Здесь уместно сказать о милых фантазиях экспертов по международному праву - правах человека, сформулированных в международных документах, «признанных» юридически, «имеющих обязательную силу». Несомненно, что эти соглашения, в которых содержатся часто туманные и ни для кого не обязательные положения, имеют некоторый вес, поскольку конституции нередко возводят свою легитимацию (так (254) как роль их реального подтверждения совсем невелика) к международному признанию9.

Наряду с конкретными потребностями и минимальными идеологическими соображениями, в вопросе конституционного признания прав человека в процессе разработки конституции каждая страна должна, особенно после Второй мировой войны, учитывать международные требования, «принятый в международном сообществе» минимум прав, по крайней мере в объеме, необходимом для признания остальными странами. В некоторых случаях страны считают привлекательным для себя членство в международных организациях, условием чего также является соблюдение определенных прав человека. Что же касается международного минимума прав человека, то он представляет собой, как правило, своеобразные извлечения из каталога основных прав (прав человека), сформировавшегося в странах, определяющих международную политику. Этот минимум называют всеобщим каталогом прав человека, но даже и по этому узкому перечню нет согласия.
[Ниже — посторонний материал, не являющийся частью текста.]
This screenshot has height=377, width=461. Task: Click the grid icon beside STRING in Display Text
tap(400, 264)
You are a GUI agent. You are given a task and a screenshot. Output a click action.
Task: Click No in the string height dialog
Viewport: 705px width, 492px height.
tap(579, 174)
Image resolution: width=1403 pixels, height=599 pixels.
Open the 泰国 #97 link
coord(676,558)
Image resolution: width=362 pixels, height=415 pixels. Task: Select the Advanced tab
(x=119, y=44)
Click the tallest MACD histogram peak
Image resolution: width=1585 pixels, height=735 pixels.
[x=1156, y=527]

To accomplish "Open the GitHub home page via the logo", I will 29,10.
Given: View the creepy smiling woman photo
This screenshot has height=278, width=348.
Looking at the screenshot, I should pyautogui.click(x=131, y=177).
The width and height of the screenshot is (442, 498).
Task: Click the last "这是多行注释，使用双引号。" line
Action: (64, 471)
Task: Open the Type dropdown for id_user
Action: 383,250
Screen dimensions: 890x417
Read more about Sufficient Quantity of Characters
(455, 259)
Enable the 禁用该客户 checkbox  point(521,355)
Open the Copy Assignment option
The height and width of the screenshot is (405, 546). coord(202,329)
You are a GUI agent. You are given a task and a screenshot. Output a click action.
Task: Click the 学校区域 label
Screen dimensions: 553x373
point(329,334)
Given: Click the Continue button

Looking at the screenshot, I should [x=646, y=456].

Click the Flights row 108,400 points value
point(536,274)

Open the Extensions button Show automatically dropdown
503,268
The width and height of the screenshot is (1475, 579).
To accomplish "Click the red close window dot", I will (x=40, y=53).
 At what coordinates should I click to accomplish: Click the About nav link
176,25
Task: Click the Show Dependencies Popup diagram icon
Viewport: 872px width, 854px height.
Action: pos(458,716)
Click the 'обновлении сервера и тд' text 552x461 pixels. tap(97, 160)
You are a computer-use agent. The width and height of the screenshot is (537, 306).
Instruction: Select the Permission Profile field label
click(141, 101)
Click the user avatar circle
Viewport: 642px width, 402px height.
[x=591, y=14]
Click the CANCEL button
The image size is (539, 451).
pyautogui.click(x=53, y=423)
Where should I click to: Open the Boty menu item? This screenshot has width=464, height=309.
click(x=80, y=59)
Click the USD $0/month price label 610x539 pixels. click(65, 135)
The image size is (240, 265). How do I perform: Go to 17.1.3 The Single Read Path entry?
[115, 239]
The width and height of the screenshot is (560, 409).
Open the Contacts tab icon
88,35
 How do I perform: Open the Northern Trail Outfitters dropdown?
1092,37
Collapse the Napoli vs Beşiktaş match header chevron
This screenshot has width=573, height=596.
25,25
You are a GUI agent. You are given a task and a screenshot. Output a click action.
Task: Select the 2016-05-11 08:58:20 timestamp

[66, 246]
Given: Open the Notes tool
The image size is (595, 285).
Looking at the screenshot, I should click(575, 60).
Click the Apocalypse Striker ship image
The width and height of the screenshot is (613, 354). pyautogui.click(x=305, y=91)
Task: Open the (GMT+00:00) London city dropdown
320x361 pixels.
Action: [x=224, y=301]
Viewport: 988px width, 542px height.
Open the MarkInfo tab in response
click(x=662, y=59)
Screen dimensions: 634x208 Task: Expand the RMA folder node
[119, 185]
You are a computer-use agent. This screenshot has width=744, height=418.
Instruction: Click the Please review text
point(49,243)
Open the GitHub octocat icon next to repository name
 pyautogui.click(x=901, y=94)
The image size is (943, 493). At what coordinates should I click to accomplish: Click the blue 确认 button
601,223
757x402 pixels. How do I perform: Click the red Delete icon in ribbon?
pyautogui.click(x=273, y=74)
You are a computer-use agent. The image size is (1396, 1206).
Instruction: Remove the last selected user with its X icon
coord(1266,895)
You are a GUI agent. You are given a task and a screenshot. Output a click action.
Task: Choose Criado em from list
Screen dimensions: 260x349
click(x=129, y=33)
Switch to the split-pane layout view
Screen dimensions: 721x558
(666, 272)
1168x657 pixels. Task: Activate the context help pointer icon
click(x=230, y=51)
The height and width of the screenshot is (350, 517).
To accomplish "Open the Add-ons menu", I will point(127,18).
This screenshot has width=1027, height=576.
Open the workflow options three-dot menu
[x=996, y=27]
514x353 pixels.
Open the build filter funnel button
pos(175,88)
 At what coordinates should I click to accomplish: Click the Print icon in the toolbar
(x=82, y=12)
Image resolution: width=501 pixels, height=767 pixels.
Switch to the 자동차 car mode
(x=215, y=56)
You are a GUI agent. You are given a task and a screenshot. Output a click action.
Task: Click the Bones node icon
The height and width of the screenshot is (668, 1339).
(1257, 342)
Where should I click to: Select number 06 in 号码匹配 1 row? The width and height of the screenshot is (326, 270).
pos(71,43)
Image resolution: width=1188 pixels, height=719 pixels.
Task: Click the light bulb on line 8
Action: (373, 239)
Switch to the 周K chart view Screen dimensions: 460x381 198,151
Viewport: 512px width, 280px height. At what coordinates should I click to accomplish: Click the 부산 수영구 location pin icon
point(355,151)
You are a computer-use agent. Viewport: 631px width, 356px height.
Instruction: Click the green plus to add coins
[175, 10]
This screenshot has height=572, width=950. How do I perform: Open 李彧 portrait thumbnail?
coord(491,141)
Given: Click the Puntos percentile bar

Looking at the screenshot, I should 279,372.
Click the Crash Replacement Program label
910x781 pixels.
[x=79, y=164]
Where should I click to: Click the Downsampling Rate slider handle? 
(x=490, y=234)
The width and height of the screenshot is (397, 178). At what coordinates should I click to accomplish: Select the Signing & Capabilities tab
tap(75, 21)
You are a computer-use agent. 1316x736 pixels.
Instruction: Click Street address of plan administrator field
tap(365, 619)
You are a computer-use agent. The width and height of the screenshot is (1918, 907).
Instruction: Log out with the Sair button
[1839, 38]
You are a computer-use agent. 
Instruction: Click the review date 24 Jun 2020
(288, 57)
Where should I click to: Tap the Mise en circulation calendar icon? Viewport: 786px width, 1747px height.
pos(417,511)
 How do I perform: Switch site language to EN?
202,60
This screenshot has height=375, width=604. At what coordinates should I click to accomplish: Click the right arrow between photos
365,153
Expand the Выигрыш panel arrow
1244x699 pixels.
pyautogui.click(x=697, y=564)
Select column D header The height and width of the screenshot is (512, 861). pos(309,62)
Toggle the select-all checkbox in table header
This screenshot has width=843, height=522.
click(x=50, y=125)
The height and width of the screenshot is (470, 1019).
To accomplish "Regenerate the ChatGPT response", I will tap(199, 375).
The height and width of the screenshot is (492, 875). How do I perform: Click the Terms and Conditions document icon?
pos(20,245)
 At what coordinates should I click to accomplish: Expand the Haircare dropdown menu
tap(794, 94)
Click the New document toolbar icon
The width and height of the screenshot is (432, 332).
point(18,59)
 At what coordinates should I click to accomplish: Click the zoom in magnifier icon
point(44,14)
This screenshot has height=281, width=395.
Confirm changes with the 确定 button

Международное признание придает конституционализму своеобразную самовозбуждающую динамику, которую усиливают международные организации и международные суды. Вряд ли то или иное государство может позволить себе лишить своих граждан прав, которые предоставляют другие государства, живущие с ним в экономическом и культурном сообществе. Если оно все-таки противится этому, то само исключит себя из «клуба» и обречет на судьбу международного изгоя.

Основные права, как и любые другие элементы правовой системы, всегда нужно согласовывать с другими политическими потребностями общества, не поддающимися точному определению (что мотивируется соображениями содействия общественному спокойствию, общему благу и интересам). Смысл и значение свободы также подвержены изменениям.

Различия возникают и вследствие изменения технических возможностей общества, а также в силу того, что свобода в значительной мере переоценивается на основе господствующих в тот момент моральных представлений, а это в известной степени зависит от доминирующих соотношений власти. Содержание прав женщин, например, значительно менялось в соответствии с тем, какова была их роль на рынке рабочей силы, а также каково было их общественное значение и форма (255) биологического воспроизводства. Говоря иначе, в духе вульгарного упрощения: если для общественного воспроизводства необходимо, чтобы женщины в течение двадцати лет рожали и воспитывали детей, у них должны быть иные «права» (политические, собственности), на что общество, возможно, и не пойдет, чем у женщин, вынужденных зарабатывать себе на хлеб.

И противоположный пример: до Второй мировой войны феминистское движение выступало против абортов. Сегодня большинство феминистов считает, что аборт - это дело личного выбора каждой женщины.